Lhoba – Mustang, Nepal

Image credit: Jimmy Nelson

Although the Lhoba people affiliate their religion, culture and history with Tibet, their territory is politically part of Nepal. The former kingdom of Lo is now slowly fading away and endangering the Tibetan culture. Situated in Mustang, they did not allow any outsiders to enter up until 1991. Photographer Jimmy Nelson had the privilege to spend time with this disappearing tribe and capture them as they go about their days. He came to a conclusion that their beliefs are related to Buddhism and very outdated. Apparently, the Lhoba people think that the world is flat and highly rely on prayers and religious festivals.

Nenets – Russia

Image credit: Jimmy Nelson

This indigenous tribe also known as Samoyeds is made up about 45,000 reindeer herders. They have been migrating across the Yamal peninsula in extremely harsh weather conditions of minus 50°C in winter to 35°C in summer for over a millennium. Their migration is over 1000 km long and involves crossing many kilometers of frozen rivers. In recent years their environment has been challenged due to industrialization, colonization, and climate change. Due to the gas and oil industry, there are less and less reindeer pastures every year, and from the late Stalin period all Nenets children have to enroll in boarding schools.

Rabari – India

Image credit: Jimmy Nelson

The Rabari tribespeople have been known to roam the plains and desserts of Western India for over a thousand years. Due to their Persian physiognomy, it is believed that these indigenous people migrated to India from the Iranian Plateau a long time ago. The women of the tribe spend a lot of time on the embroidery craft which is visible through their intricate textile designs. Women are also responsible for managing all of the money while the men handle the herds which are their main source of income through the leather, wool, and milk.
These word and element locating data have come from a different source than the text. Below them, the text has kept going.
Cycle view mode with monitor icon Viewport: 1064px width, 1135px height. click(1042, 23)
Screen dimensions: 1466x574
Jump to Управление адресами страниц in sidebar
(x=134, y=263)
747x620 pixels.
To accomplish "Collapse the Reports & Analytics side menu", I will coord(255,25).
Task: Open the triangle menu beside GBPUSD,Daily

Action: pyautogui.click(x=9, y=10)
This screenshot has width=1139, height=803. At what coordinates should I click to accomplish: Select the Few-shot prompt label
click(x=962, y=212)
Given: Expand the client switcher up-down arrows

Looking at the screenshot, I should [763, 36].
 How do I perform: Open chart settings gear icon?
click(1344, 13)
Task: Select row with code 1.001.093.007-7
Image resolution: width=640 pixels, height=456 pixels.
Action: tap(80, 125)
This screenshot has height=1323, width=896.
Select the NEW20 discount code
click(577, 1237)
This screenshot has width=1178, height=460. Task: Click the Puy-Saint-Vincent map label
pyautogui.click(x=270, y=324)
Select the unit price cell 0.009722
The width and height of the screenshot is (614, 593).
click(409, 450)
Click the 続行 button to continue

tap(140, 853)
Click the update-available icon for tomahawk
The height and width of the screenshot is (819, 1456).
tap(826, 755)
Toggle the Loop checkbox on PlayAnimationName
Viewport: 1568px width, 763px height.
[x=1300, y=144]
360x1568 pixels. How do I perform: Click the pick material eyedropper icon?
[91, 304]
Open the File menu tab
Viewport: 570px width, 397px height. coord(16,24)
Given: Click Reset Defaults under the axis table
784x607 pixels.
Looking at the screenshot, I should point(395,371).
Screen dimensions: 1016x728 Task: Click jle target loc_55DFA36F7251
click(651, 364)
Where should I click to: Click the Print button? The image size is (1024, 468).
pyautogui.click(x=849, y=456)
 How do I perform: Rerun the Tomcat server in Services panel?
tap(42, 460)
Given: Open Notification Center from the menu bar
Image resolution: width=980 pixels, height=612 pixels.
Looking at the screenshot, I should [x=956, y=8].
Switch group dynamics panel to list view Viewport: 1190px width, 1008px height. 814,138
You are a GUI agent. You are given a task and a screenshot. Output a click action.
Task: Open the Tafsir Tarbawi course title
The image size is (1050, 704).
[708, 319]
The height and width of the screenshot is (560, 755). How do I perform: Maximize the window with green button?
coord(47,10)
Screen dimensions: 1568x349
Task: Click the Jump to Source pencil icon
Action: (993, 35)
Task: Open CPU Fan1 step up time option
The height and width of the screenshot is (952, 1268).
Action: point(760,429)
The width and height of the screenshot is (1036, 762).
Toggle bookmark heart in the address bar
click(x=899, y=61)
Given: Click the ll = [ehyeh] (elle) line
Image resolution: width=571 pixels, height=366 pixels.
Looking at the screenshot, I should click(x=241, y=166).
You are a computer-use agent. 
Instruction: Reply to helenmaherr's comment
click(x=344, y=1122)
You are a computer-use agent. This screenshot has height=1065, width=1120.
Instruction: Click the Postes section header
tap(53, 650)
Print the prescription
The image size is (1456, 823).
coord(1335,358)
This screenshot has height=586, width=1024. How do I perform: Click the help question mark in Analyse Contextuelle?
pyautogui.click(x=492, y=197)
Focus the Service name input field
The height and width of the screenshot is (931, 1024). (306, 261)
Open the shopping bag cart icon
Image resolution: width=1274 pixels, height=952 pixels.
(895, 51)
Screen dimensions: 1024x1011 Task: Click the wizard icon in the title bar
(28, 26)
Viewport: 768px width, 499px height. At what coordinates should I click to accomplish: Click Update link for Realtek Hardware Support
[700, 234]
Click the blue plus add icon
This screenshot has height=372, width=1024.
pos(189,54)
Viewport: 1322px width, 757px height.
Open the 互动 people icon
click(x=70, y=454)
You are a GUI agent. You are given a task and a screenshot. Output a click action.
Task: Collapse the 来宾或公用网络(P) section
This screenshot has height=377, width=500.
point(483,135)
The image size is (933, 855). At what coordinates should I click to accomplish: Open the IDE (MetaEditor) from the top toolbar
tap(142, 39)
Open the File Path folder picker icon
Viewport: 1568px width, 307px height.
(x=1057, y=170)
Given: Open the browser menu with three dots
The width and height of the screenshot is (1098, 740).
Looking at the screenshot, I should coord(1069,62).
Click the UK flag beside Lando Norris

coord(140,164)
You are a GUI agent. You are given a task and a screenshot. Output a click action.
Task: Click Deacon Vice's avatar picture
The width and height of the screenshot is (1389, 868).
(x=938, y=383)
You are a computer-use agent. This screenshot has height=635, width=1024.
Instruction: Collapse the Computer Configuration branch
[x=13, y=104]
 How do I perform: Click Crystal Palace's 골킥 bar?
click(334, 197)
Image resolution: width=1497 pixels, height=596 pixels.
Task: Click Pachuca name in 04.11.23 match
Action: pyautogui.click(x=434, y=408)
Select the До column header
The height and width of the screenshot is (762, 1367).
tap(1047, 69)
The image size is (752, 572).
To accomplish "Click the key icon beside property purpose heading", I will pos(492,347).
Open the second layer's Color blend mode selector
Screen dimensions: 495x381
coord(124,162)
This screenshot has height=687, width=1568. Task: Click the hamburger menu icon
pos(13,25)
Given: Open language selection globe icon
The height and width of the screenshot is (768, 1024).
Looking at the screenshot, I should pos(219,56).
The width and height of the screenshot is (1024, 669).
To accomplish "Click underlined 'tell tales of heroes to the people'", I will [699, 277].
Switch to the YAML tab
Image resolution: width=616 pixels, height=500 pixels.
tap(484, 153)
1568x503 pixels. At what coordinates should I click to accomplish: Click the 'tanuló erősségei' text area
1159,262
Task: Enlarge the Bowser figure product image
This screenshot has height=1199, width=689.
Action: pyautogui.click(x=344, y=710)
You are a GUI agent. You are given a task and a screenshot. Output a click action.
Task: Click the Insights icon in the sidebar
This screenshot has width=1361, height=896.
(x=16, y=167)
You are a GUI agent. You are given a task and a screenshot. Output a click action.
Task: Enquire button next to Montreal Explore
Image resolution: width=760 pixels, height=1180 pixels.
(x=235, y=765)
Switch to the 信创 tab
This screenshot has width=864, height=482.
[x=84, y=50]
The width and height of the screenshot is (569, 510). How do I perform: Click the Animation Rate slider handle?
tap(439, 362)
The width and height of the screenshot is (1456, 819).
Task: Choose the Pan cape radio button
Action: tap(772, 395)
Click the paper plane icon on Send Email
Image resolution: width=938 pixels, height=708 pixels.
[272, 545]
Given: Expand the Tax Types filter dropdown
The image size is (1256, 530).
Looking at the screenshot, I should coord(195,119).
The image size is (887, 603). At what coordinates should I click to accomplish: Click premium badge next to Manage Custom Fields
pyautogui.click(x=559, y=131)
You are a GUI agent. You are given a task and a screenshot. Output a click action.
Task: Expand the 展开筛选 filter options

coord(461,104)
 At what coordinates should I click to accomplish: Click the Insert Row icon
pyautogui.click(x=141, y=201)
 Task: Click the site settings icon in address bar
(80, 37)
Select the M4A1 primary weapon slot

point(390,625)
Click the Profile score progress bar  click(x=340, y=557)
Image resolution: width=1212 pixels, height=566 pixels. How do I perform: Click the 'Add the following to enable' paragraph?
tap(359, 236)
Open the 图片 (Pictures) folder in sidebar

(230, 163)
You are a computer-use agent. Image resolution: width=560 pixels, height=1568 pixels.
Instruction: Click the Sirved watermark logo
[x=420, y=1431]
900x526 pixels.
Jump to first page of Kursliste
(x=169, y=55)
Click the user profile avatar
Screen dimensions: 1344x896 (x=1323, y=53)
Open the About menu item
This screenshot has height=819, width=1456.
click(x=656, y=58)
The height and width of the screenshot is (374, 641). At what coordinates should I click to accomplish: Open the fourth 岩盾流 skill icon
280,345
 Ladakhi – Jammu and Kashmir (India)

Image credit: Jimmy Nelson

Located in Ladakh, the most sparsely populated region in Jammy and Kashmir, these indigenous people live in the harsh weather conditions of the cold Northern Indian desert. Their rich culture, folklore and history date back to the pre-Buddhist era and are closely related to Tibet. Due to the weather conditions, the Ladakhi people can only work during the 4-month farming seasons, and spend the rest of the 8 months organizing a lot of festivals and celebrations, involving complex religious chanting, masks, and dresses.